Public Info

Colonial Era “Texting” Coming to the Deserted Village

Colonial quill pen writing in Union County NJ.
TEXTING IN COLONIAL TIMES…was done with a quill pen and a bottle of ink, as youngsters learned during Four Centuries In A Weekend at the Deserted Village last month. For youngsters so used to a digital world, writing a letter with a feather and real ink proved to be one of the most popular activities that weekend, so popular that it is being brought back. Families are invited to stop into the Church/General store on one of three Sundays, Nov. 30, Dec., 14, or Dec. 21 so that youngsters can experience what is was like to write a letter centuries ago. For those wishing to write a note to Santa, sealing wax available will be available so that youngsters awakening on Christmas morning will see that their letter was opened and read.

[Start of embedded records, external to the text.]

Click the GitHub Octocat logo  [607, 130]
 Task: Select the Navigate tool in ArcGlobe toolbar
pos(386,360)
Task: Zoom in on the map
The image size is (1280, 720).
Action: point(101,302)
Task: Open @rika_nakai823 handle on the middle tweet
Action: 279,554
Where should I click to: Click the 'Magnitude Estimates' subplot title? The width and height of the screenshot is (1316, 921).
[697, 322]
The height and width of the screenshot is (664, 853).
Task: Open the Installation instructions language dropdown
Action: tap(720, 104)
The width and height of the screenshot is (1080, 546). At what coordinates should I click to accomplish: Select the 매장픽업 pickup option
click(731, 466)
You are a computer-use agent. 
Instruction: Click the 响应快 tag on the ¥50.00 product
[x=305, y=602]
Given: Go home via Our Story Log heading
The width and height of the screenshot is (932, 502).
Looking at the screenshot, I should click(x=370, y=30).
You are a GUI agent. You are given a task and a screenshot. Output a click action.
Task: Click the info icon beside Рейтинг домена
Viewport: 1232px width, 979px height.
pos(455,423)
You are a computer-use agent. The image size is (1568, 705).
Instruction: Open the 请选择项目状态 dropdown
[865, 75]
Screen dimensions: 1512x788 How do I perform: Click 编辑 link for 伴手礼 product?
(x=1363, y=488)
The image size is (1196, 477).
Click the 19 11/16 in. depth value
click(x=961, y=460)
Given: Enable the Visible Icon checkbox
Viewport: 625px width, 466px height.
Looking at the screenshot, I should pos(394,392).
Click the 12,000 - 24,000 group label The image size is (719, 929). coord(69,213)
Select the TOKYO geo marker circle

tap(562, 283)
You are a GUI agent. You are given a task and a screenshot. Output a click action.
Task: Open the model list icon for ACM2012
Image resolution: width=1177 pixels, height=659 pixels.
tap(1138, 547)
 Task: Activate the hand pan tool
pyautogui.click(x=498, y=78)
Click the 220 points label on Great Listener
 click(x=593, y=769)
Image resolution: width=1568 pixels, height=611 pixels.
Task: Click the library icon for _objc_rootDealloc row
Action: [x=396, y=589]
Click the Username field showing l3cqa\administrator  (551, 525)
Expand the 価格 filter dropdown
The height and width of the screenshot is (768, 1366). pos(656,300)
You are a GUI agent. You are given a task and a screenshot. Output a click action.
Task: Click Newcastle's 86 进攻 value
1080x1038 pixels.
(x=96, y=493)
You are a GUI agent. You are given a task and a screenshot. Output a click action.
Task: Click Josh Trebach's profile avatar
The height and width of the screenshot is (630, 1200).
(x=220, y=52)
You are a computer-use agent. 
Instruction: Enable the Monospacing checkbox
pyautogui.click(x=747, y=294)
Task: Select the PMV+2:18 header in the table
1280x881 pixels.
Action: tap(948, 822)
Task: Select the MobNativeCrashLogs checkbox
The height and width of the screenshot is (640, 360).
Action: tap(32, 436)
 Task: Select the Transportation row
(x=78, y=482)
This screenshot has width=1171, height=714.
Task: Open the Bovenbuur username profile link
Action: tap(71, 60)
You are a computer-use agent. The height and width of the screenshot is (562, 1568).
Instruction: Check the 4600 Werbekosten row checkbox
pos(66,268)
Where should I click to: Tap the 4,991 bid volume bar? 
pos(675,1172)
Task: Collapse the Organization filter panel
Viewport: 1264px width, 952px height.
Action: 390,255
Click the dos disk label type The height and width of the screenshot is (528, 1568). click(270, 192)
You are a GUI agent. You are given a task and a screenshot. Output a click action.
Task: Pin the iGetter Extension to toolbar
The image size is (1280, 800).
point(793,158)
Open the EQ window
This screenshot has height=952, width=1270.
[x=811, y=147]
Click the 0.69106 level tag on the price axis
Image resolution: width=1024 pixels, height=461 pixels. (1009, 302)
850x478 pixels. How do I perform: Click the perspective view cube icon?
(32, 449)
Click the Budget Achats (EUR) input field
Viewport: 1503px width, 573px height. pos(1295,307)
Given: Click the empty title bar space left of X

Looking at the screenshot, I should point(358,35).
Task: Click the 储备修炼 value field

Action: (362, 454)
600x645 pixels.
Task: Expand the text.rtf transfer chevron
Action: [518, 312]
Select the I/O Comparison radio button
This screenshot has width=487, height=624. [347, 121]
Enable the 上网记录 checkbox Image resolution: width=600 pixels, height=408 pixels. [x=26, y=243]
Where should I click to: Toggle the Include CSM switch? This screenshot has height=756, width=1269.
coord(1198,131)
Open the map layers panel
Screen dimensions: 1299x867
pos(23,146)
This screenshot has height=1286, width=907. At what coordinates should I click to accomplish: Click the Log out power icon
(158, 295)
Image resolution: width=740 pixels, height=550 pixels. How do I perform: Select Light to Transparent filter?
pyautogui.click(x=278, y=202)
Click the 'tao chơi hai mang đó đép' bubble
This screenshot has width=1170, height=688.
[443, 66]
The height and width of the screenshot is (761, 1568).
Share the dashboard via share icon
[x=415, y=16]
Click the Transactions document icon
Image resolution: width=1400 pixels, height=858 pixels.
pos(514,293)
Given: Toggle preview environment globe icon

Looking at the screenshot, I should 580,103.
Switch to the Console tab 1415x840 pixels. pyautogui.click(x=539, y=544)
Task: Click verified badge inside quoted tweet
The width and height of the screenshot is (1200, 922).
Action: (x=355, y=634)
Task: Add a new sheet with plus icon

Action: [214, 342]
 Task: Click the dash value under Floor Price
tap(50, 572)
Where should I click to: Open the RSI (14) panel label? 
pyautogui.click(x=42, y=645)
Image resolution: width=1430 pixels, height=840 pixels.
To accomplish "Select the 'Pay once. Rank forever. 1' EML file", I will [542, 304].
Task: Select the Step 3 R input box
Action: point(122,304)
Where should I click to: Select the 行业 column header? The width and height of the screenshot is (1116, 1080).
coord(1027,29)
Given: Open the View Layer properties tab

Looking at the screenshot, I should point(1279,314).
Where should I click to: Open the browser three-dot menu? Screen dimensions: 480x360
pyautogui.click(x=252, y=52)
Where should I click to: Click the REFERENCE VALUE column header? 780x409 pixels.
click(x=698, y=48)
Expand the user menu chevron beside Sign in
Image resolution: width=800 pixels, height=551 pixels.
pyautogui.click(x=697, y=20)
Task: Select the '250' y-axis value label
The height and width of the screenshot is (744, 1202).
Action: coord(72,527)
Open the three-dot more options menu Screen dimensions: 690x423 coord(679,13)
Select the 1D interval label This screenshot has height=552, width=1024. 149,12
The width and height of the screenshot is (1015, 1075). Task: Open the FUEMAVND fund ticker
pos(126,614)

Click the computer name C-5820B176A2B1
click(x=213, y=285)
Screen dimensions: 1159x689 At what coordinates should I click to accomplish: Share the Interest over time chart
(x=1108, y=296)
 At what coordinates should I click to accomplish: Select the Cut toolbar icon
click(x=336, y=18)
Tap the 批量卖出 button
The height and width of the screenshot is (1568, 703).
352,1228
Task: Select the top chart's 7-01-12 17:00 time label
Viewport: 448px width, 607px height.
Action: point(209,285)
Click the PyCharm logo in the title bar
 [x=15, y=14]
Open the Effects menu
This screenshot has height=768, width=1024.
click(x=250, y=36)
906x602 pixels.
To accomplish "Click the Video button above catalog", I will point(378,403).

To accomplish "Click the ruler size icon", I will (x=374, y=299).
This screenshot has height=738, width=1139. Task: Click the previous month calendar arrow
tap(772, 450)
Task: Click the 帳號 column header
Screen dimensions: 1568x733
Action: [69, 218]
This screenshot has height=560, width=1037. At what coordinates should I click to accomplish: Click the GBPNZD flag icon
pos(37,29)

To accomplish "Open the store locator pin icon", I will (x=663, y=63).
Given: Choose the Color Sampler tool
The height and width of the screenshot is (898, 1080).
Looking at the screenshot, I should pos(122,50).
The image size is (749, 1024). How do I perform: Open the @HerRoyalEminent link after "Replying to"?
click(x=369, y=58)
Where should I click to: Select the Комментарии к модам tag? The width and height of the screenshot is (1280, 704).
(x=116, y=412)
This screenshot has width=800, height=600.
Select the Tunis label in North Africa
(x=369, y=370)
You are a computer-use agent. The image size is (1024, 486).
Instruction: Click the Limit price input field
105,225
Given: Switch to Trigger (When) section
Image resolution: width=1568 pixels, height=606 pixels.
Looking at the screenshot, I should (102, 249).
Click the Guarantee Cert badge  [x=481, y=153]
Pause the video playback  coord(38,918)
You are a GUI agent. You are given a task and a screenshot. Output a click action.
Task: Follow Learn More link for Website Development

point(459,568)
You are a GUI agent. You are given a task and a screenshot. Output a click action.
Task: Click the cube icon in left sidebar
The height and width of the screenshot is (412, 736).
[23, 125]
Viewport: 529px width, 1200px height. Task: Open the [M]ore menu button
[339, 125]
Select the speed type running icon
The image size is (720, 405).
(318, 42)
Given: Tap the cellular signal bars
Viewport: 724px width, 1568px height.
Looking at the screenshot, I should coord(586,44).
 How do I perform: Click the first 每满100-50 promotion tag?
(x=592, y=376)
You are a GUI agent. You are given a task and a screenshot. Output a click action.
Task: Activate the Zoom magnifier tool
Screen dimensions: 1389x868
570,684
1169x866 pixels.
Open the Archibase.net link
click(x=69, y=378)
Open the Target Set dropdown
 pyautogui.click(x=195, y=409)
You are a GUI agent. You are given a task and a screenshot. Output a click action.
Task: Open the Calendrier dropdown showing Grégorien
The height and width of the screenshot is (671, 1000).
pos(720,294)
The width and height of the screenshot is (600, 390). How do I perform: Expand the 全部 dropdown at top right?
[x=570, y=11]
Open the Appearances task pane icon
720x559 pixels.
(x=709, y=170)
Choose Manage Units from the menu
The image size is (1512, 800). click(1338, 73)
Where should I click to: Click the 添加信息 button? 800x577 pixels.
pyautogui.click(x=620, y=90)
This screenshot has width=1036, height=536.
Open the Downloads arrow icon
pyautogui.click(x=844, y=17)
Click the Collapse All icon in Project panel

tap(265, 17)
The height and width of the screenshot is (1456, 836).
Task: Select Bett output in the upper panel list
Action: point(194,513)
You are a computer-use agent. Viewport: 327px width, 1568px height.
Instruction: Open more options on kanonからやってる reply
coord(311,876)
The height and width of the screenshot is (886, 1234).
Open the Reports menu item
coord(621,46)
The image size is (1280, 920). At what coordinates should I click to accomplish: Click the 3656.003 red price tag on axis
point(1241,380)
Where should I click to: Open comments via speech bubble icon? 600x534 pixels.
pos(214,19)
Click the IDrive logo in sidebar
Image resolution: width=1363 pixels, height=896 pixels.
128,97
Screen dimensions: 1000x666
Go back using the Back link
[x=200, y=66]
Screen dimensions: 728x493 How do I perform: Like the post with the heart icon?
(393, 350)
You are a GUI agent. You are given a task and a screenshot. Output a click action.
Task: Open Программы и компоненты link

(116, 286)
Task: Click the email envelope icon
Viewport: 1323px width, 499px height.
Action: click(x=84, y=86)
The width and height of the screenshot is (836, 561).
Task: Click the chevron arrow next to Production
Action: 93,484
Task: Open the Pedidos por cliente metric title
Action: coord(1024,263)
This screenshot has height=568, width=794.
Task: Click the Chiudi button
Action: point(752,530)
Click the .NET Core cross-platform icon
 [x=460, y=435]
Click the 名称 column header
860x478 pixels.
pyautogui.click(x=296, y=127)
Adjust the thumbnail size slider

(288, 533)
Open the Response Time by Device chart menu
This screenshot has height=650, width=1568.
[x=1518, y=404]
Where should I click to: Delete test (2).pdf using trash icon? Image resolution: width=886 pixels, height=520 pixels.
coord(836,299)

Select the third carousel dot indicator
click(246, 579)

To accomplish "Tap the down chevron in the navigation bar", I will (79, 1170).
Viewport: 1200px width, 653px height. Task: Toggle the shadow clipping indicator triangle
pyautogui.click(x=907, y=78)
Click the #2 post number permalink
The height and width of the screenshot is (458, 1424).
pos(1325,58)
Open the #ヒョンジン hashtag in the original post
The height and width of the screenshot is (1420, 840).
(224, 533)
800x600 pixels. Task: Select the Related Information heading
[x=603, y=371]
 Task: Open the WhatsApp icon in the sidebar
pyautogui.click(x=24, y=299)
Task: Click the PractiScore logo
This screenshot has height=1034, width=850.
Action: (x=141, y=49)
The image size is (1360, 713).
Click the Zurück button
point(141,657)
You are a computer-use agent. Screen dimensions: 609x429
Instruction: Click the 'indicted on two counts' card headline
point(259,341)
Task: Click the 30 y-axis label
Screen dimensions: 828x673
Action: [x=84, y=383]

Youngsters–and maybe their parents–are invited to the Deserted Village of Feltville  in the Watchung Reservation to experience what it was like to “text” in Colonial America.

At the Four Centuries in a Weekend program in October, children were invited to write with a quill pen and ink on parchment paper to experience what it was like writing a letter in Colonial times.

The new activity proved so popular that staff had to start cutting parchment sheets in half.  By the end of the weekend, more than 400 children (some returned to do it again) enjoyed the experience.

When Four Centuries in a Weekend is celebrated across Union County at 27 different historic sites, the Union County Department of Parks & Recreation celebrates the event at the Deserted Village in Berkeley Heights.  There are games and activities for children, hayrides, and historic tours of the area.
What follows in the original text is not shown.